Snowflake - Udemy - exam 1 Flashcards
(103 cards)
Monica ran a SELECT query on a large table t1. The query took longer than expected. She looked into the query profile and found that ‘ Bytes spilled to local storage’ and ‘Bytes spilled to remote storage’ are very high. What advice will you give to her to improve the query performance? (Select 3)
- Using a larger warehouse (effectively increasing the available memory/local disk space for the operation.
- Increasing the number of parallel queries running in the warehouse.
- Processing data in smaller batches.
??. Trying to split processing into several steps
Explanation
When Snowflake warehouse cannot fit an operation in memory, it starts spilling (storing) data first to the local disk of a warehouse node, and then to remote storage. In such a case, Snowflake first tries to temporarily store the data on the warehouse’s local disk. As this means extra IO operations, any query that requires spilling will take longer than a similar query running on similar data that is capable to fit the operations in memory. Also, if the local disk is not sufficient to fit the spilled data, Snowflake further tries to write to the remote cloud storage, which will be shown in the query profile as “Bytes spilled to remote storage”.
The spilling can’t always be avoided, especially for large batches of data, but it can be decreased by: Reducing the amount of data processed.
For example, by trying to improve partition pruning, or projecting only the columns that are needed in the output. Decreasing the number of parallel queries running in the warehouse. Trying to split the processing into several steps (for example by replacing the CTEs with temporary tables). Using a larger warehouse - effectively means more memory and more local disk space.
Both external (external cloud storage) and internal (i.e., Snowflake) stages support unstructured data. (True / False)

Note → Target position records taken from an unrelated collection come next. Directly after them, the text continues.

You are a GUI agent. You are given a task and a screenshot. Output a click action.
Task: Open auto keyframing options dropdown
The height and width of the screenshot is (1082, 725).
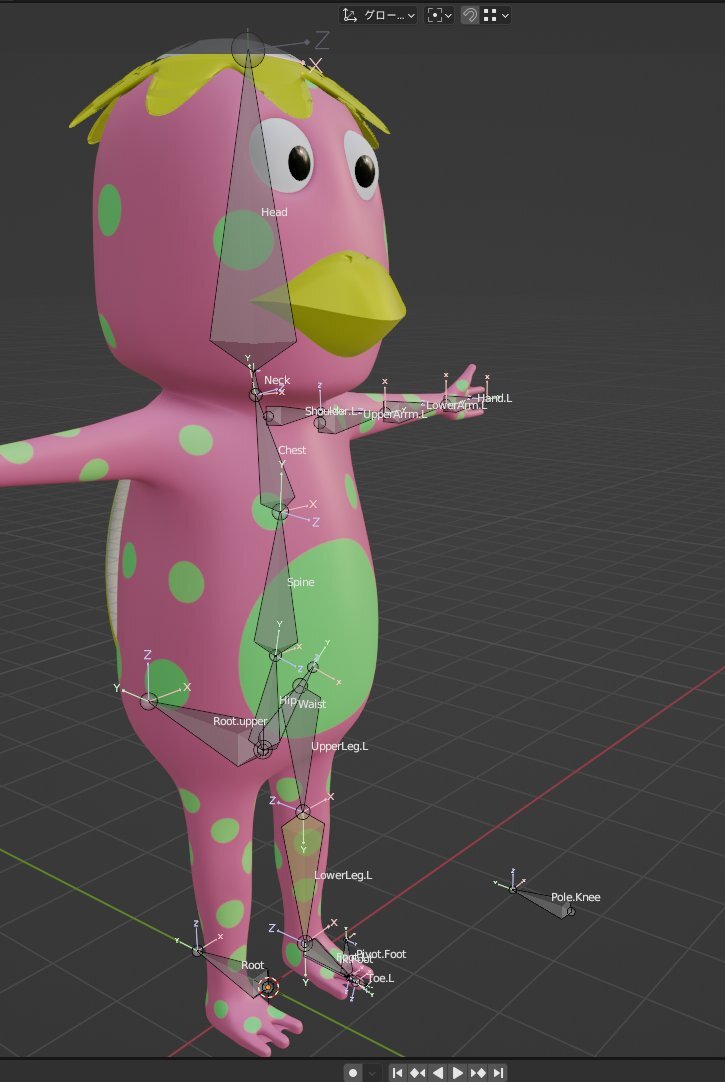pyautogui.click(x=372, y=1072)
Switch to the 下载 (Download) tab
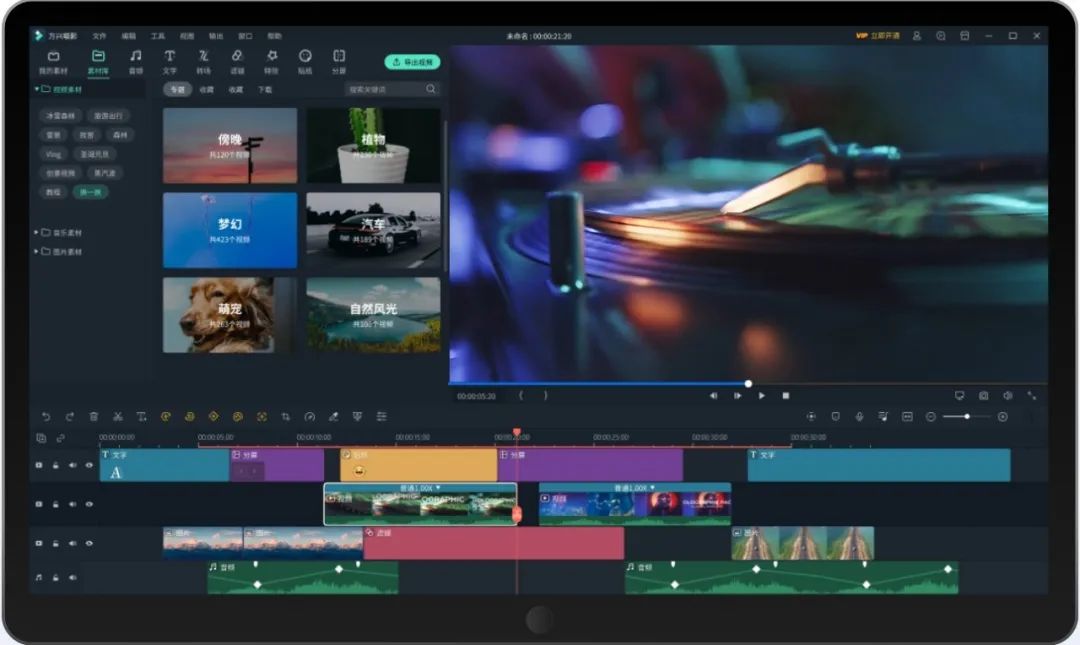Viewport: 1080px width, 645px height. [265, 89]
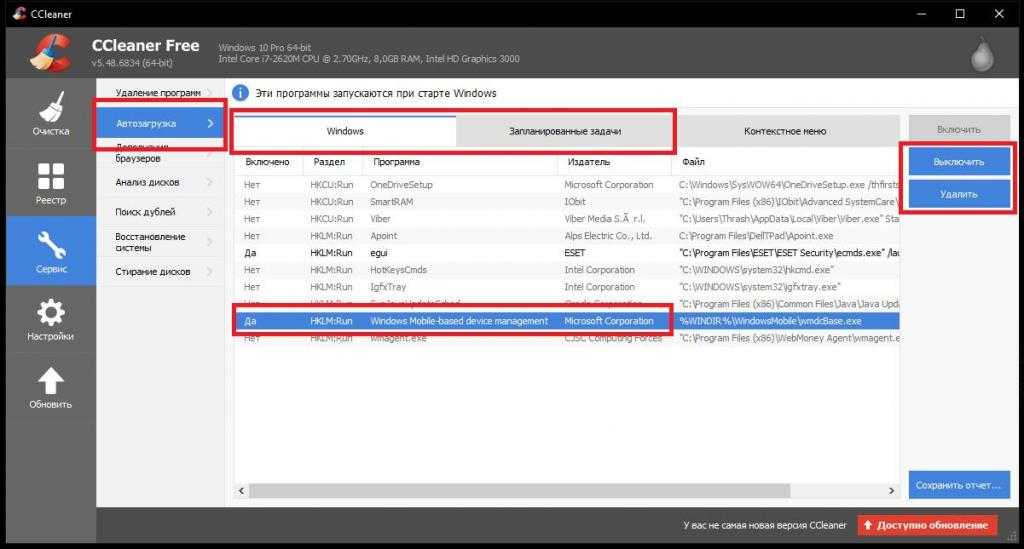Image resolution: width=1024 pixels, height=549 pixels.
Task: Click Сохранить отчет button
Action: (x=958, y=485)
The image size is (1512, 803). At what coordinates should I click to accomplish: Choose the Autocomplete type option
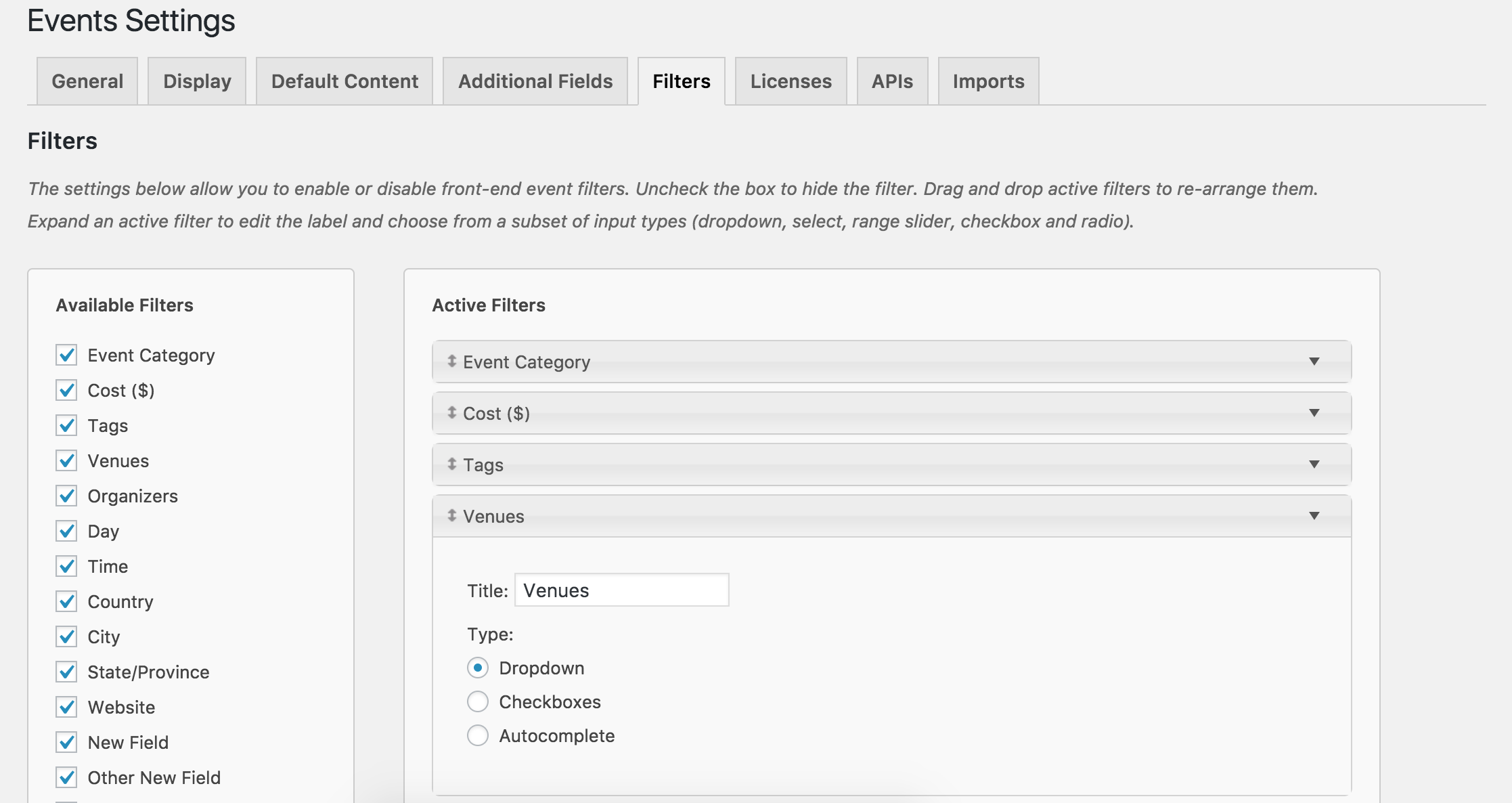pos(478,735)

True, both external (external cloud storage, such as, Amazon S3, Google Cloud Storage, Azure Blob Storage etc.) and internal (i.e. Snowflake) stages support unstructured data.
Which of these are kind of Cache in Snowflake?
Metadata Cache
Query Result Cache
Data / Local Disk Cache
Snowflake has three types of cache.
1. The metadata cache that lives in the cloud services layer.
2. The data cache/local disk cache that lives on the SSD drives in the virtual warehouses, and
3. The query result cache. If a result is small, it will be stored in the cloud services layer, but larger results are going to be stored in the storage layer.
Time Travel can be disabled for an account by ACCOUNTADMIN. (True/False)
False
Time Travel cannot be disabled for an account. A user with the ACCOUNTADMIN role can set DATA_RETENTION_TIME_IN_DAYS to 0 at the account level, which means that all databases (and subsequently all schemas and tables) created in the account have no retention period by default; however, this default can be overridden at any time for any database, schema, or table.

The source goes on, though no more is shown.